追放騎士のダンジョン探索記

ibis

13話

 ──目が焼けた。
 濃霧の中でも圧倒的な光を放つ剣身を前に、シャルロットはそんな錯覚を覚えた。
 だが、全く目は痛くない。目が覚めるというか、自然と目に入って来るというか……なんとも不思議な光だ。
 そう思ったのも束の間。今度は全身を灼くような熱に、シャルロットの体から汗が噴き出す。
 ──熱い。暑い。この場にいるだけで、体が焦げて無くなってしまいそうなほど。

「……なン、だァ……アレァ……?!」

 ひたいから流れ出る汗を拭おうともせず、アクセルは驚愕に目を見開いた。
 ──朝焼け色の光を放つ、実体があるのかないのか不明な剣身。
 その場に存在するだけで、周りの全てを灼き尽くしてしまうその剣は、魔剣と呼ぶに相応しい。
 よく見ると、ケインの着ている服の右腕部分が焼けて無くなっていた。
 離れているシャルロットとアクセルですら、これほどの熱を感じているのに……実際にあの剣を持っているケインは──

「ふッ、ぐぅ──あああああああああああああああああああああああああああッッッ!!!」

 裂帛の雄叫びを上げ、ケインは魔剣を振り抜いた。
 その場で円を描くように回転し──魔剣から、斬撃が放たれる。
 否、斬撃ではない。伸びているのだ、眩い剣身が。
 朝焼け色の剣身は濃霧を裂き、優しい閃光と共にシャルロットの頭上を走り抜け──
 ──全身が焦げて無くなったかのような熱。
 一瞬、剣身が掠めたかと思ったが、シャルロットの体に異常はない。剣身は、ただ頭上を通り過ぎただけだ。
 ただ通り過ぎただけ──それに間違いはない。
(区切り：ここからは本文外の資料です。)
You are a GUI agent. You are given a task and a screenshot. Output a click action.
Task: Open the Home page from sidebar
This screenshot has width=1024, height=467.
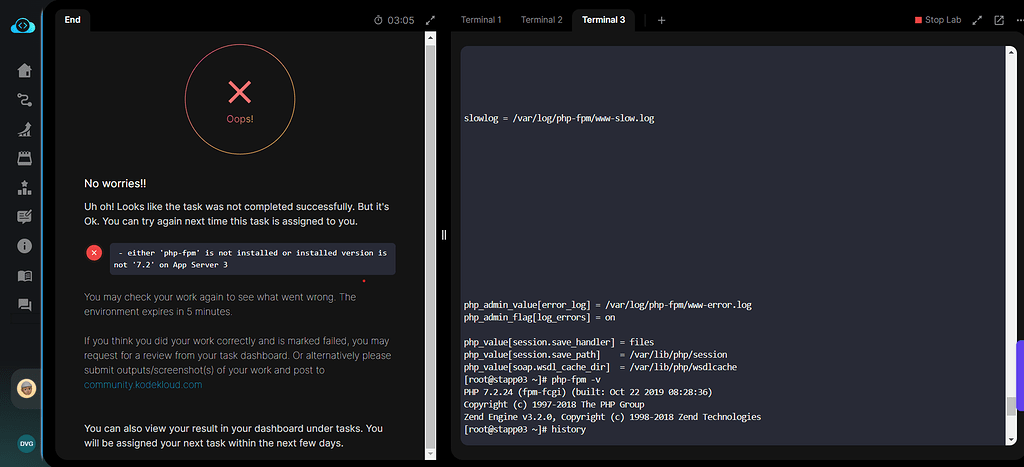(25, 70)
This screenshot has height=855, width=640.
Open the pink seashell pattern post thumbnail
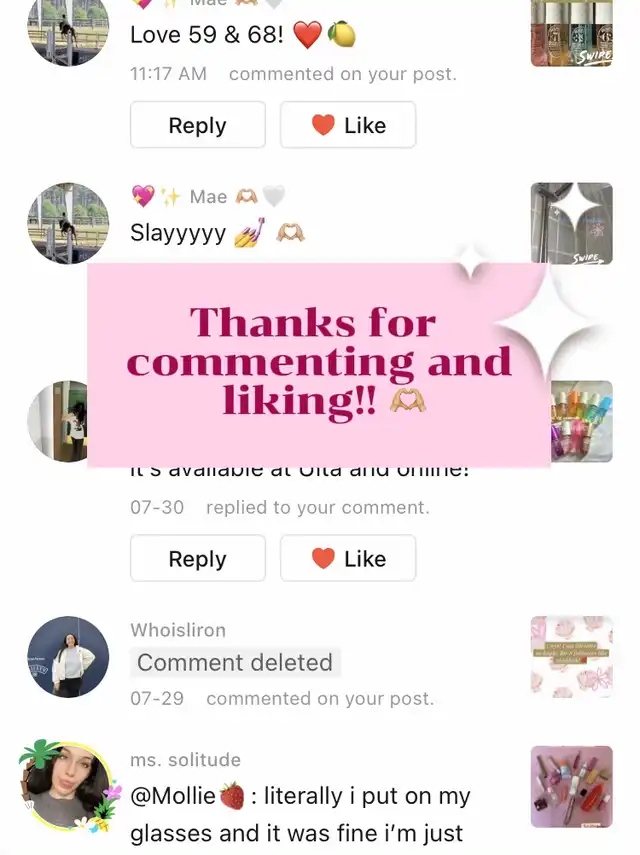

なのに、全身が燃えたかのような感覚。
 その威力は、見ての通りだった。

「グッ、ギ……」
「ギギッ……」
「ジジジッ、ギギギ……」

 ──アクセルが索敵した、十七匹の魔獣化トレント。
 その全てが、中部付近から真っ二つに斬り裂かれていた。
 そして──ボウッッ!! と魔獣化トレントの体が、朝焼け色の不思議な炎に包まれる。
 優しい光を放つ炎は、瞬く間に魔獣化トレントを灼き尽くし──その場に残ったのは、『探索者』三人だけだった。
 辺りの景色が再び濃霧に包まれ──ケインが地面に倒れ込み、シャルロットは我に返った。

「ケッ、ケイン!」

 【瞬歩】で距離を詰め、ケインの体を抱き起こす。
 ──ドロッと、ケインの口から大量の血が零れ落ちた。両目からも血涙が流れ出る。魔剣を持っていた右手は、肘辺りまで酷く爛れていた。
 手から抜け落ちた魔剣は、その輝きを失っている。そこにあるのは、何の変哲もない白銀の剣だ。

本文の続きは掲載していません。